→ Texto de origem:
Na história do teatro, é dito que o bobo da corte era a única figura da monarquia que podia falar sobre tudo – inclusive, criticar o próprio rei sem ser penalizado, já que estava ali para fazer rir. Usar o humor de forma estratégica é uma prática na qual Patsy Cecato e Deborah Finocchiaro são mestras.
Há mais de 30 anos que elas escrevem, dirigem e protagonizam peças de teatro daquelas que fazem o abdômen doer de rir, ao mesmo tempo em que deixam ecoando na cabeça questões problemáticas, que fazem repensar a vida. E as duas fazem questão de ser porta-vozes de temas que impactam a vida das mulheres, usando suas obras para tentar romper barreiras sobre o prazer feminino, chamar atenção para a questão da violência doméstica e tensionar assuntos como o medo de envelhecer, de entrar na menopausa e de ser descartada pela sociedade. A crença é de que, através do riso, dá para falar de coisa muito séria.
— Era muito permitido rir da mulher. Todas as coisas relacionadas a ela eram engraçadas, dos nomes usados para falar do seu órgão sexual à TPM. Então, eu sentia como se desse o meu corpo em sacrifício naquele palco, encarnava toda a dor para que o público pudesse rir. Hoje em dia, consigo olhar para o passado e ver a importância que foi discutir sobre essas coisas – afirma Patsy, relembrando os anos em que atuou em Se Meu Ponto G Falasse (1997).

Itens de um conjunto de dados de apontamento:
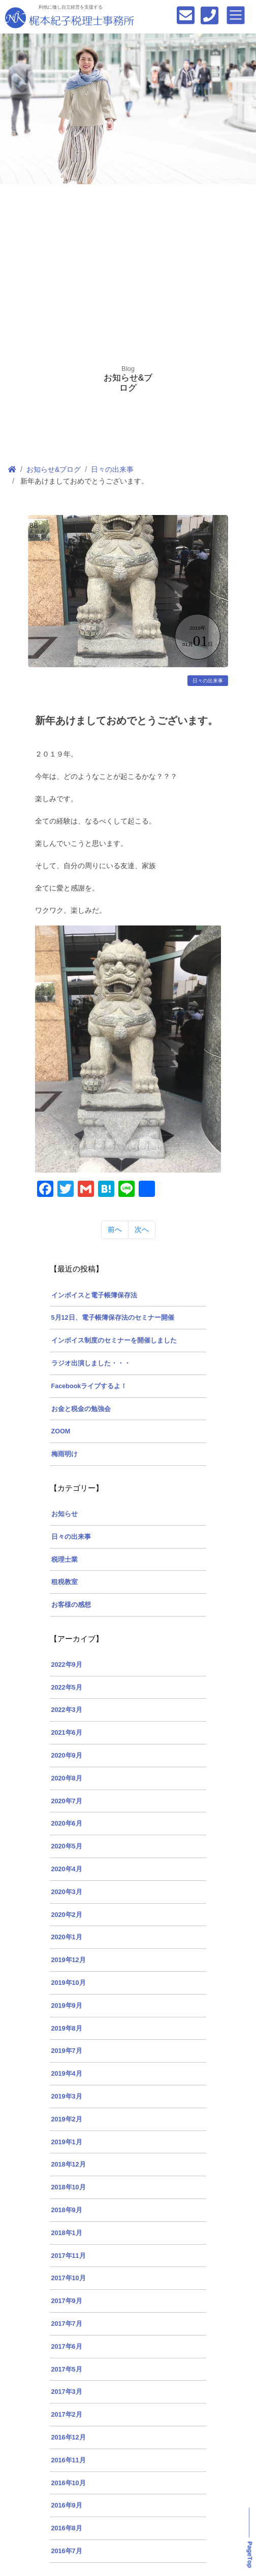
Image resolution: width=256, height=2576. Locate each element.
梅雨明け (64, 1454)
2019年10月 (68, 1982)
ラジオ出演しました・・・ (91, 1363)
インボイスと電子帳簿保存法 (94, 1295)
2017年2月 (66, 2414)
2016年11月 (68, 2460)
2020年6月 (66, 1823)
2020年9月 (66, 1755)
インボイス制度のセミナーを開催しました (114, 1340)
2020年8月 (66, 1778)
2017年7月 (66, 2323)
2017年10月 (68, 2278)
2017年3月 (66, 2391)
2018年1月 (66, 2233)
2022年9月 (66, 1664)
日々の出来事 (112, 469)
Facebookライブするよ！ (89, 1386)
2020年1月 (66, 1937)
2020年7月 (66, 1801)
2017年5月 (66, 2369)
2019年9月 (66, 2005)
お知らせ (64, 1514)
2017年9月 (66, 2301)
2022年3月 (66, 1709)
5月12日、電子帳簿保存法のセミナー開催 (112, 1317)
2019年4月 (66, 2073)
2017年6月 (66, 2346)
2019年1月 (66, 2142)
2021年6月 (66, 1732)
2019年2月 (66, 2119)
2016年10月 (68, 2483)
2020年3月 (66, 1892)
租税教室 (64, 1582)
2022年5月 (66, 1687)
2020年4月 (66, 1869)
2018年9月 (66, 2210)
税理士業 (64, 1559)
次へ (142, 1229)
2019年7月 (66, 2050)
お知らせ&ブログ (53, 469)
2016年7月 (66, 2551)
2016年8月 (66, 2528)
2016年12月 (68, 2437)
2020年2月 (66, 1914)
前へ (115, 1229)
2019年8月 (66, 2028)
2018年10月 (68, 2187)
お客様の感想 (71, 1604)
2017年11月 (68, 2255)
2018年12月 (68, 2164)
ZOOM (61, 1431)
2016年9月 (66, 2505)
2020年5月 (66, 1846)
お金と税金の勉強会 (81, 1409)
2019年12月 (68, 1960)
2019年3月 (66, 2096)
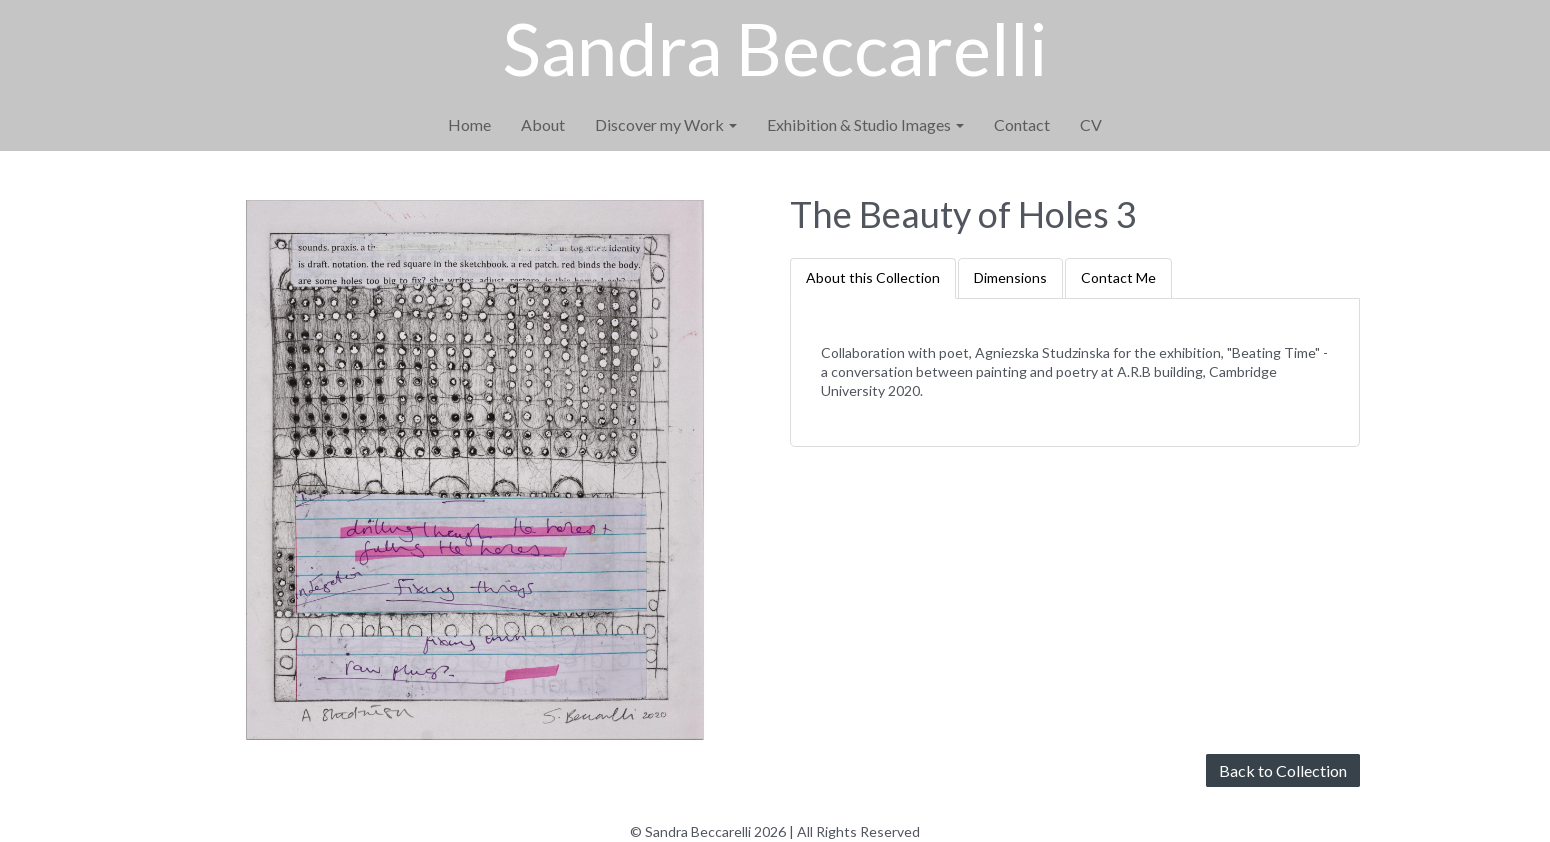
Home (469, 124)
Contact (1022, 124)
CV (1091, 124)
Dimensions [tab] (1010, 277)
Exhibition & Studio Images (865, 124)
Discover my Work (666, 124)
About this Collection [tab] (873, 277)
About (543, 124)
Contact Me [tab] (1118, 277)
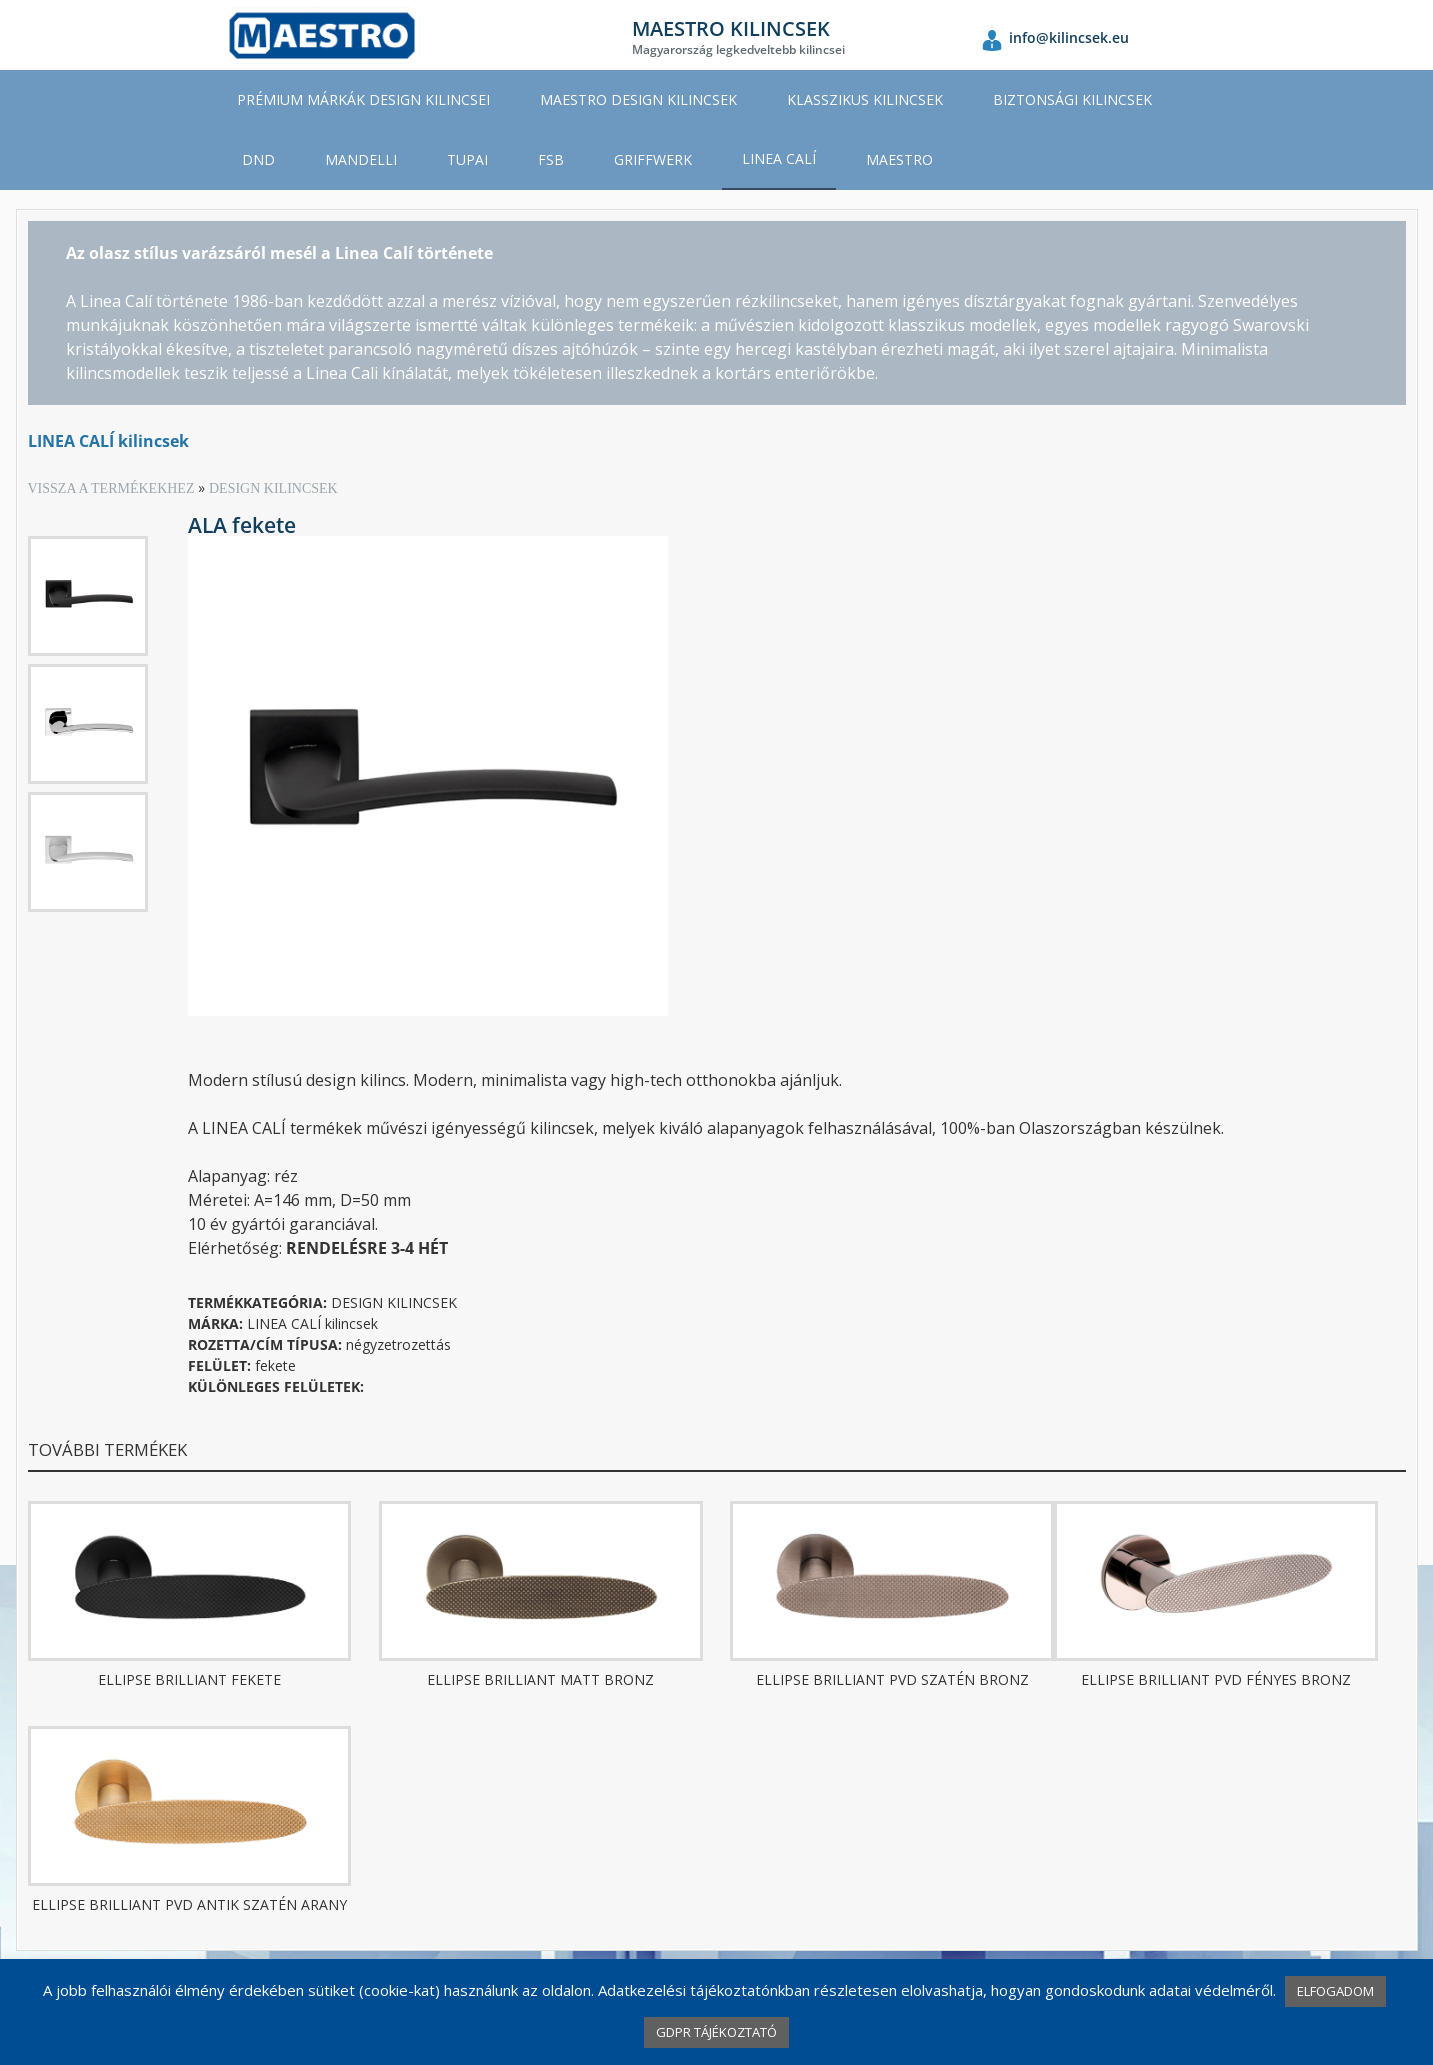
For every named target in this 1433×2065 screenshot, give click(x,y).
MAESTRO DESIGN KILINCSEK (638, 99)
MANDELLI (361, 159)
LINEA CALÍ (779, 158)
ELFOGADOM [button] (1335, 1991)
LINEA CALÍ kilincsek (108, 441)
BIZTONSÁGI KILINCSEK (1072, 99)
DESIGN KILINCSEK (273, 488)
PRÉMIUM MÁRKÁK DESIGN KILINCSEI (363, 99)
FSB (551, 159)
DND (258, 159)
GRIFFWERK (653, 159)
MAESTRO (899, 159)
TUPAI (467, 159)
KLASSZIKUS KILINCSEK (865, 99)
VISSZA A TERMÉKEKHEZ (113, 488)
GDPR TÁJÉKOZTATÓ (716, 2032)
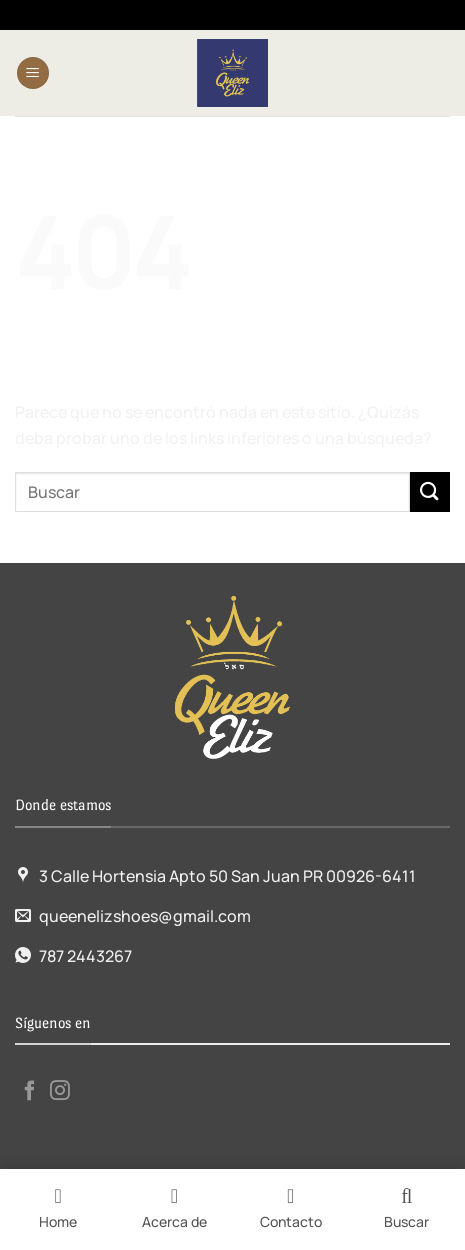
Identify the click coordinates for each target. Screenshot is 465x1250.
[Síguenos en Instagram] (60, 1092)
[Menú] (33, 73)
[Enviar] (430, 491)
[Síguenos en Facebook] (30, 1092)
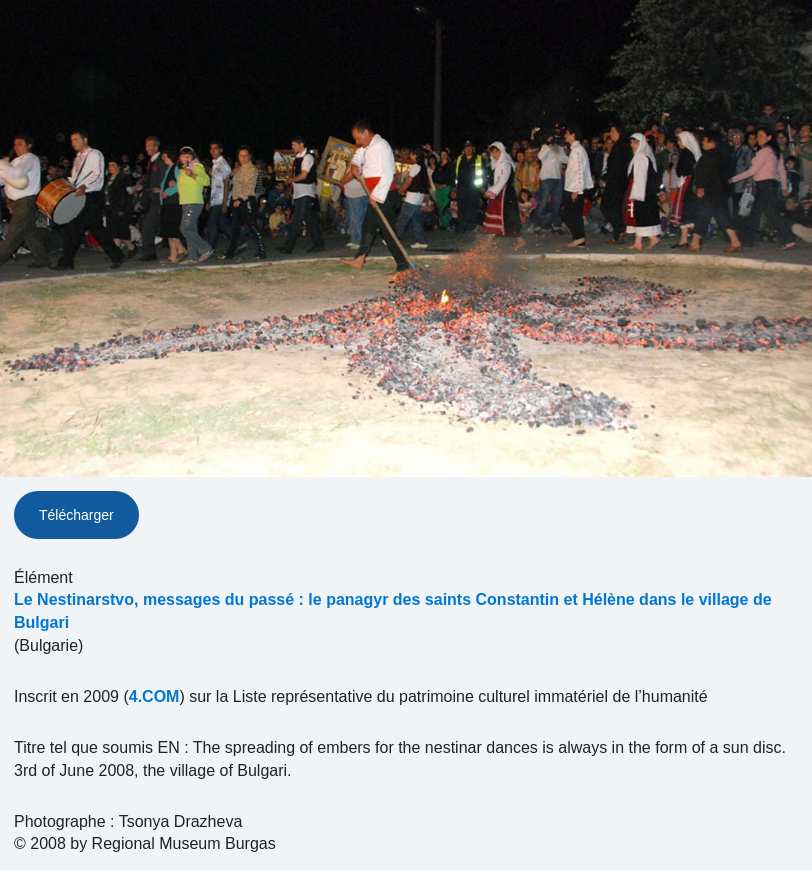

→ O que fazer:
A. No texto sobre Patsy Cecato e Deborah Finocchiaro, reescreva de forma mais curta o parágrafo que começa com "Há mais de 30 anos", mantendo seus fatos principais.
B. Retome o texto sobre Patsy Cecato e Deborah Finocchiaro a partir da última frase apresentada.

→ Respostas por tarefa:
A. Há mais de 30 anos, Patsy Cecato e Deborah Finocchiaro escrevem, dirigem e protagonizam comédias que fazem rir muito e também levam a repensar a vida. Elas se colocam como porta-vozes de temas que afetam as mulheres: o prazer feminino, a violência doméstica e o medo de envelhecer, de entrar na menopausa e de ser descartada pela sociedade. Acreditam que o riso permite falar de coisas muito sérias.

B.
Para abrir as reflexões deste 8 de março, Dia Internacional da Mulher, Donna convidou Patsy e Deborah para um bate-papo no palco da Casa de Espetáculos, em Porto Alegre. Elas falam dos desafios e transformações que acompanharam ao longo das últimas décadas.
Prazer feminino
“Agora que a gente é dona do próprio corpo, da própria vida, pode tomar as próprias decisões, tem um dinheirinho que é só da gente, sabe o que está faltando? Um pouco mais de prazer. Todo o prazer do mundo e sem culpa.”
O trecho em destaque faz parte da peça Se Meu Ponto G Falasse (1997), espetáculo escrito por Patsy em parceria com seu ex-marido Júlio Conte (que também é diretor do espetáculo) e Heloísa Migliavacca. A obra retrata a mulher do século 20 inserida na revolução sexual.
Neste contexto, ela luta pelo seu próprio prazer, na contramão de uma cultura que focava apenas no prazer masculino. As duas autoras também foram protagonistas e estiveram em cena da primeira apresentação até 2022, quando um novo elenco deu continuidade a esse trabalho que continua a preencher teatros, mesmo tendo se passado 26 anos desde sua estreia.
— Minha geração lutou pelo direito ao prazer feminino, porque havia quase que uma epidemia de mulheres que não tinham orgasmos, que nunca tinham sentido prazer. Já havíamos passado por vários tabus, da virgindade, do casamento, de ter ou não filhos, mas o orgasmo era um tema ainda muito silenciado. Então, quando a gente entrou com esse tema, explodiu, principalmente, porque havia uma necessidade muito grande dele ser trazido à tona — acredita Patsy.
Já que “não dava para meter o pé na porta”, lembra a dramaturga, foi na base da gargalhada que tocaram em assuntos que muitas pessoas não conseguiam verbalizar. A peça mostra a trajetória de duas mulheres que sonharam com o príncipe encantado, se decepcionaram e partiram para um processo de conquista de autoestima, sexualidade e independência financeira.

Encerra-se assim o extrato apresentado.